I can imagine alex reid walking around the fan expo, and all the newbie "cagefighting fans" taking pictures with him , whilst ufc fighters such as wanderlei and jonny bones stare and wonder who the bloke with the OTT tan is


----------



## ewrayzor (Jun 19, 2010)

:whs


----------



## ROTWELLIER (Apr 17, 2010)

:whs x2:good


----------



## m3man (Oct 18, 2010)

Guys, you are missing the point. im not interested in Reid, its his trainer 

If anyone knows him, let me know his name!


----------



## m3man (Oct 18, 2010)

ITS ok, i found him, his name is Nick 'headhunter' Chapman. Fighting in London on dec 4th if interested.....


----------



## kev3383 (Jan 10, 2010)

never heard of that lad in his gay program buddy


----------



## SouthCoastMMA (Jan 19, 2011)

First time posting on these Forums, and came across this Thread...

Nick is Alex's Conditioning Coach - Usman Raja works his Striking. Nick is a good friend of mine, and made his MMA debut in July 2010 and is so far 3-0 and signed to UCMMA with a fight lined up on 26th March as well as a proposed title fight this year. He runs Fight-Science and Excer-Science out of Guildford, Surrey. He's a gentleman and a name to watch on the UK scene - big things are coming his way so watch this space!

On a side note, theres a lot of hate for Alex Reid in general - but as somebody who has spent time with him training, and as a guest in his home I can honestly say he's a genuinely nice guy and a highly underrated athlete.

You can check Nick's upcoming fights and information at : Nick 'THE HEADHUNTER' Official Website - UK MMA Fighter


----------



## marc (Jul 16, 2007)

From the small amount of TV i have seen across he comes across as genuine albeit a bit daft, wether that has been played upon/edited by the cameras i dont know, welcome to the forum anyway dude


----------



## james8 (Jun 30, 2008)

every one ive spoken to that has spent time with him all say the same, i think he got alot more respect after his last fight aswell.


----------



## PrideNeverDies (Sep 28, 2008)

I think marrying katie price did him no good ..

The fact that he had one fight in 3 years and lost like the 5 previous on a trot .. kinda makes me wonder .. is he really dedicated to the sport as a pro fighter ?

It's not like he;s not had the time


----------



## SouthCoastMMA (Jan 19, 2011)

Well, his private life aside I know that he's been focusing on his training much more lately - I think its hard to balance being a celebrity or a fighter. Its different to guys like Chuck or Brock etc... who are propelled in the media by the UFC juggernaut. I don't think Alex is done as a fighter just yet though - he still has that fire in his belly so to speak...


----------



## TheIceman5 (Jan 13, 2009)

He may have lost his last 7 fights but they have all been against real tough fighters; Jason Tan, Dave Menne, Tony Frykland, Xavier Foupa Pokam,Murilo Rua, Matt Ewan and of course Kong Watson.

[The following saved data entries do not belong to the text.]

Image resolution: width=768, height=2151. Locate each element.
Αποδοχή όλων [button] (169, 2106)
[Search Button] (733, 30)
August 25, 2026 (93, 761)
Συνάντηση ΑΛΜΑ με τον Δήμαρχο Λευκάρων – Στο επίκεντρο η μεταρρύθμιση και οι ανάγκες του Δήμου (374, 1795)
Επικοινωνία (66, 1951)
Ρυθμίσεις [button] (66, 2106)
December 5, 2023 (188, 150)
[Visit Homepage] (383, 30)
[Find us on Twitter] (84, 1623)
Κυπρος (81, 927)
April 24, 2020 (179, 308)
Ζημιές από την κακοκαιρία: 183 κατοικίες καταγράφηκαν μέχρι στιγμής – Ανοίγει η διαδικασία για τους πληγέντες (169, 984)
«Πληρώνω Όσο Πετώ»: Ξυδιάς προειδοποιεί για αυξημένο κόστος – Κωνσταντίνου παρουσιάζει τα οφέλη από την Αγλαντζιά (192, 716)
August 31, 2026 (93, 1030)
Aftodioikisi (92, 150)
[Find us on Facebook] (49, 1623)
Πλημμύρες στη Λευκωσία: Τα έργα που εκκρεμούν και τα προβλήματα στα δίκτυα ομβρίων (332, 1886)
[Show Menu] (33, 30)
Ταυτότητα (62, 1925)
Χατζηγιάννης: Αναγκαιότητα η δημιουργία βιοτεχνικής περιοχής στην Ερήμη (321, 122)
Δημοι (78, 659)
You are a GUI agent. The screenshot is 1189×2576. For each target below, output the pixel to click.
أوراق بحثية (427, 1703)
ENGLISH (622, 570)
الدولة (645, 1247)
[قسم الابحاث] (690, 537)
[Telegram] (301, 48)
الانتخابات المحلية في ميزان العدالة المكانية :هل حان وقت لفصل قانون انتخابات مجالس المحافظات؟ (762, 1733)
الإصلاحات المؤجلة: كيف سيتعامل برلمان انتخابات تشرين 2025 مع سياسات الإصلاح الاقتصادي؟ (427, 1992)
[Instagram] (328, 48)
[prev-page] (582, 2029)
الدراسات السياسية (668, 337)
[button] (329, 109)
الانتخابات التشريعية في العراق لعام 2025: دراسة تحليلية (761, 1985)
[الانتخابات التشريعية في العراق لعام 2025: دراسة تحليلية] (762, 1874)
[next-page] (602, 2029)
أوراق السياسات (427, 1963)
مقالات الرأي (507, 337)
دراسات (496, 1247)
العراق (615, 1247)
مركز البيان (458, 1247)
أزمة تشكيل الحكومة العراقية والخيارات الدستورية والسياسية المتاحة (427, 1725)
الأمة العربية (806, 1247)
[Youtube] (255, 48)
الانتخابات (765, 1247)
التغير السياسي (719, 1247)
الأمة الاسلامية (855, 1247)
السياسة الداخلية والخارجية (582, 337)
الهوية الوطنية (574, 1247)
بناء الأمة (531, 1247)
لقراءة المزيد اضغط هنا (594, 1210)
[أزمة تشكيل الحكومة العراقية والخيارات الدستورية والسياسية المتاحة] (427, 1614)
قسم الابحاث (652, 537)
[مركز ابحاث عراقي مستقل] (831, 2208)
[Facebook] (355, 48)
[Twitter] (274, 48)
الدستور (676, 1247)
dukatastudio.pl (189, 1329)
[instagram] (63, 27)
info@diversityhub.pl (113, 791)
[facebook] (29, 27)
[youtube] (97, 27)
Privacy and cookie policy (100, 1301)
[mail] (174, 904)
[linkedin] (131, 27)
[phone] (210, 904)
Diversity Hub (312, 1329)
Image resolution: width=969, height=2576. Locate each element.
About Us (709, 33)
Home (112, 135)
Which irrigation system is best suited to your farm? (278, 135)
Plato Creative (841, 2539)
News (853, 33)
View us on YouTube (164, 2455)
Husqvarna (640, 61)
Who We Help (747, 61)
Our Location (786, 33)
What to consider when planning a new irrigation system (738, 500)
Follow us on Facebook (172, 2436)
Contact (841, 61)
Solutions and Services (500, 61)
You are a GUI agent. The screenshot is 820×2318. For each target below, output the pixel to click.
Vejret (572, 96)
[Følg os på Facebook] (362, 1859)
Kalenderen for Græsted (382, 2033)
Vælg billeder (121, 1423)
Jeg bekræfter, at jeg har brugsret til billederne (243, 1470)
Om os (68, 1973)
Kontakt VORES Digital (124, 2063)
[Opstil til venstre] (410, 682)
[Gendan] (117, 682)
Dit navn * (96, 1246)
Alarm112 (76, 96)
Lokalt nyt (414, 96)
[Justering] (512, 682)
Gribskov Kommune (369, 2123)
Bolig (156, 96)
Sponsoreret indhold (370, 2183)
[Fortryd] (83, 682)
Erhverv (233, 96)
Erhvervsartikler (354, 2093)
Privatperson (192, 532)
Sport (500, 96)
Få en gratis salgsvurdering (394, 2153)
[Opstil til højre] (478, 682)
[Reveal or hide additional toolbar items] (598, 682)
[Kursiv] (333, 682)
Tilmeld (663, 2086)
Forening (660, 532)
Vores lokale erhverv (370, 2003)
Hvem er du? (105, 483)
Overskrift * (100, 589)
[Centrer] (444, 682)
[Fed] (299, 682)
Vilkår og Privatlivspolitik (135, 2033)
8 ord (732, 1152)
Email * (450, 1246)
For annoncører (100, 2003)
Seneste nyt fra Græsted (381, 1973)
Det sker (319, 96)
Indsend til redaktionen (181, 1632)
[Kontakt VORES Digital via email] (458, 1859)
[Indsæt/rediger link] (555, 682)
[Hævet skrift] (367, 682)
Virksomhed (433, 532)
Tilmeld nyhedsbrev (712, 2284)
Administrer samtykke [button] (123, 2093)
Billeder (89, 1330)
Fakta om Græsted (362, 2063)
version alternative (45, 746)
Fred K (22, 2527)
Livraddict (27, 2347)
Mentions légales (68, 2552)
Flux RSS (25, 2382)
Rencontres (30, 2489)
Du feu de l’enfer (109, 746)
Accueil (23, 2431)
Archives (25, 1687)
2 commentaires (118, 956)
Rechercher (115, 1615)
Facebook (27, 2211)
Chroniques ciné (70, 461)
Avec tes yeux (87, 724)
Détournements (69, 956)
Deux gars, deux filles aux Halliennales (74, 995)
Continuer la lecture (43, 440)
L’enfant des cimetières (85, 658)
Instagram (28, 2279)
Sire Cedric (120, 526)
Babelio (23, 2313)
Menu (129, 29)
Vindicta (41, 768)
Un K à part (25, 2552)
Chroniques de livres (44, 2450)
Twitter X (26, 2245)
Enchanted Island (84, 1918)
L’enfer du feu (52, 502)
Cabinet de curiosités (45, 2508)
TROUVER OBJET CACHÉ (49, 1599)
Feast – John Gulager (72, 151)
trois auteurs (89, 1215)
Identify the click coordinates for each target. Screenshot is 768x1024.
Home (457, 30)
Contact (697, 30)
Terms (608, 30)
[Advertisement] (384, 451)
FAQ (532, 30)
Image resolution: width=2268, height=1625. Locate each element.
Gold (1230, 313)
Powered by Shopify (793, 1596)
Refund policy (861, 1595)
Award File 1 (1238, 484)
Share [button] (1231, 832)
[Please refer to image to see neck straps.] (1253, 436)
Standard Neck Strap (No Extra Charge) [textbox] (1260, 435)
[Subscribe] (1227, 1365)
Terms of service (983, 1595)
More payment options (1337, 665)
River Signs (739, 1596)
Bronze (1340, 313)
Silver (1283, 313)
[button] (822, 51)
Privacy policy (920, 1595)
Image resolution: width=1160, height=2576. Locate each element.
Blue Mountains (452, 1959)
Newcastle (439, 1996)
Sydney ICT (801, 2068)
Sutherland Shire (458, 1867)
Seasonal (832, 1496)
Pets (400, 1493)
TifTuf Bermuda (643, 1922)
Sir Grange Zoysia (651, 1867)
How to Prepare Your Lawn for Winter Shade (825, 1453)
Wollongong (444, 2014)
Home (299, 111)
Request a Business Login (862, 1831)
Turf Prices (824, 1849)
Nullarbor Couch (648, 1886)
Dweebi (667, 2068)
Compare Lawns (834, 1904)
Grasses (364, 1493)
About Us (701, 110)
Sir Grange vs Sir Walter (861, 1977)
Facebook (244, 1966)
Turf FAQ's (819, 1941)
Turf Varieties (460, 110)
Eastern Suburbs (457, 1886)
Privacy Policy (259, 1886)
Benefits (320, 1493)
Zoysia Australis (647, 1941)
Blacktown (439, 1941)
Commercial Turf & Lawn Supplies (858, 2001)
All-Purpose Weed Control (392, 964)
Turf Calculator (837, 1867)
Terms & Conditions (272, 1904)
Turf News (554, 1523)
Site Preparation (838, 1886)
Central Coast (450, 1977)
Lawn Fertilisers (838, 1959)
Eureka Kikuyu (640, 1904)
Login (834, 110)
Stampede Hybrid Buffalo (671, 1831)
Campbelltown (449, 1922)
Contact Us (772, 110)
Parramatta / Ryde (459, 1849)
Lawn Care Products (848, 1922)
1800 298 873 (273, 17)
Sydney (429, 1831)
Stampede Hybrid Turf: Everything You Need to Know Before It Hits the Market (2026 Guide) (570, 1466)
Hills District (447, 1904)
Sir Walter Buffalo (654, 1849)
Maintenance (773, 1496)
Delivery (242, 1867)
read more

Would like to see him fight at least a couple of times a year, showed in his last fight that hes tough and proved some people wrong.


----------



## AndyMulz (Apr 6, 2009)

jeevan said:


> I think marrying katie price did him no good ..


Think marrying Katie Price made Alex Reid and thats why he did it lol. Not a big fan of him personallity wise however i have to take my hat off to him for the Kong fight he put everything into it and can be proud of the heart he showed, however if instead of doing a mince tv show about training for the fight he just trained the outcome might have been diffrent.


----------



## ryanjvt (May 2, 2010)

I think if alex put more time into his training then what he did into being a celebrity and marrying that stupid slag... He could quite possibly be one oc thebest fighter in the uk mma scene... Thank god they have filed for divore... We may get one of the uk most influential fighter bk... As in my opinion of him ithink he is a top quality fighter and cantwait to watch him fight again...

Sorry about all the spelling errors im on my iphone and i have got fat thumbs... Lol


----------